No livro, o autor relata ainda as barreiras relacionadas a preconceito, questões financeiras e acadêmicas que esses alunos enfrentaram. Ao longo das páginas, vai consolidando a necessidade de programas de socialização e inclusão social – uma reflexão ainda mais relevante com a nova lei das cotas, que prevê a reserva de 50% de vagas nas universidades e institutos federais em quatro anos. A relevância do estudo está no fato de mostrar a discussão sobre as cotas da perspectiva de quem é beneficiário.
E, mais, mostrar o quanto o racismo permanece embrenhado na sociedade: mesmo os que conseguem ultrapassar a barreira educacional, como os personagens do livro, encontrarão obstáculos no futuro. “O problema estrutural do País não é socioeconômico, é racial desde sempre, desde que chegaram os primeiros negros escravizados.

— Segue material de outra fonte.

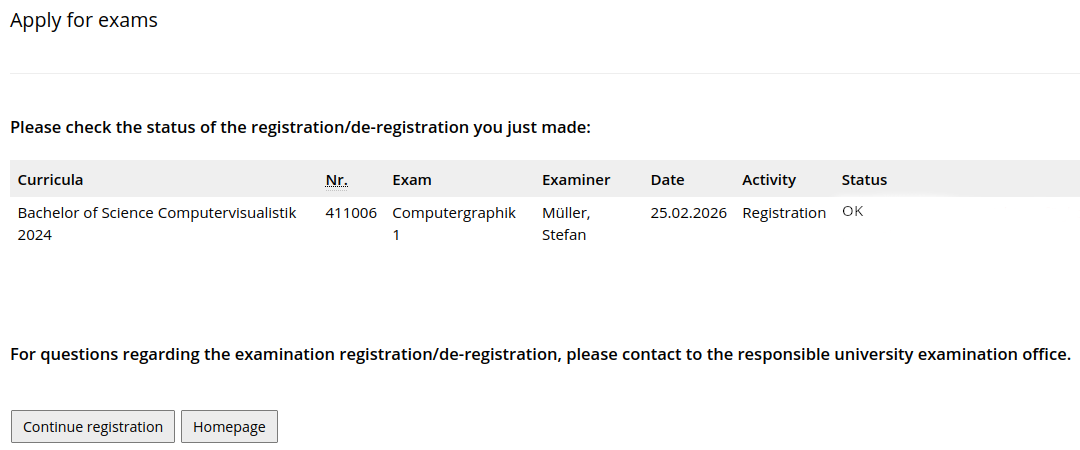The width and height of the screenshot is (1080, 450).
Task: Select the Status column header
Action: pos(864,180)
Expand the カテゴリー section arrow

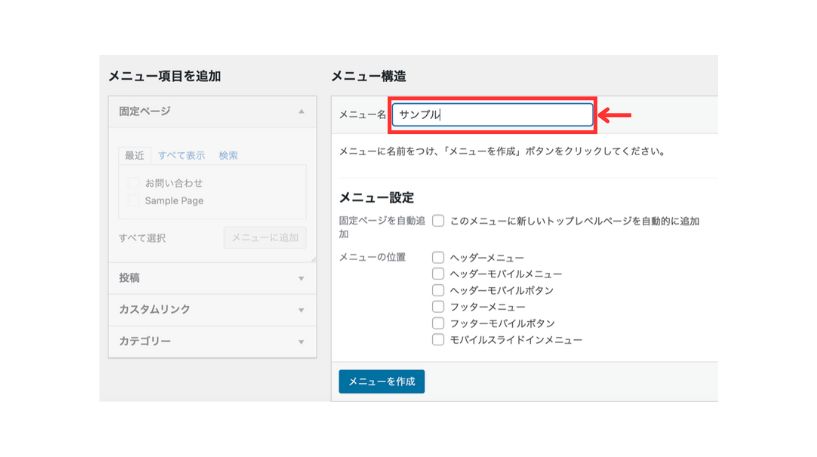(301, 342)
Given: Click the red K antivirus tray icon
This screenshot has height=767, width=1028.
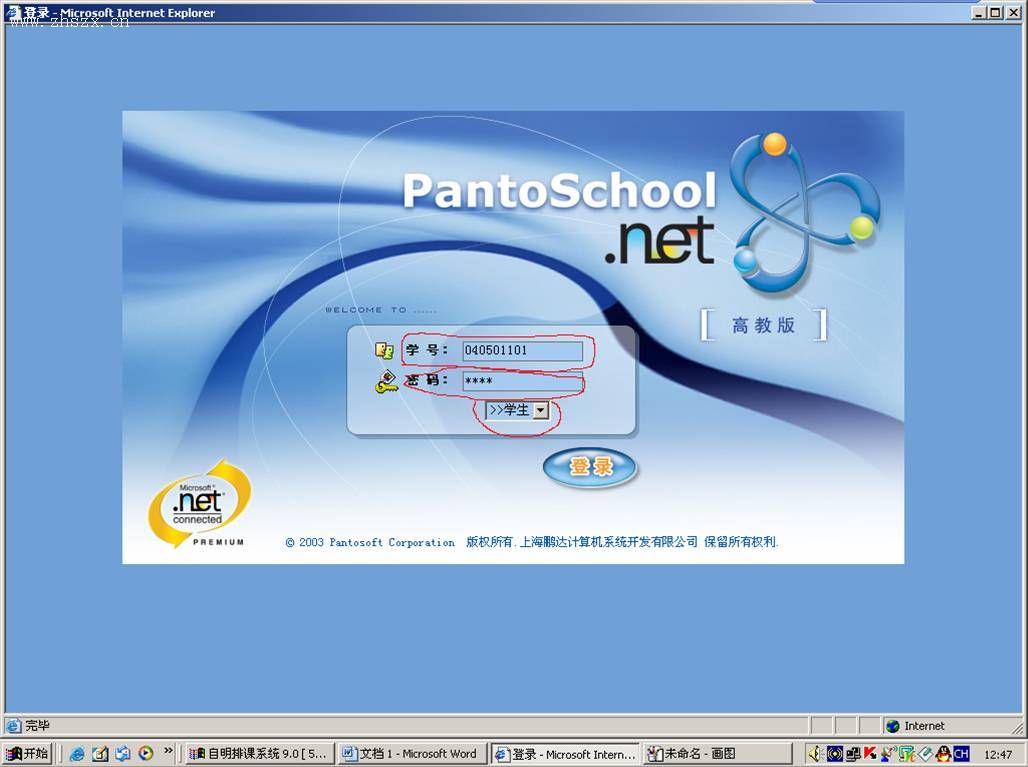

É preciso resolver o problema da condição de desigualdade para, a partir daí, resolver o econômico. É por isso que o foco das ações deve ser a questão racial sim”, afirma Guimarães. Ele conclui: “O que se nota é que, para mudar essa estrutura, precisamos sim de ações afirmativas. Quando você apresenta oportunidades a um jovem carente, por exemplo, e elas ficam claras a partir do exemplo de outros membros da família, isso é um fator transformador de cultura e gerador de mobilidade e transformação social. As ações afirmativas têm esse poder revolucionário”.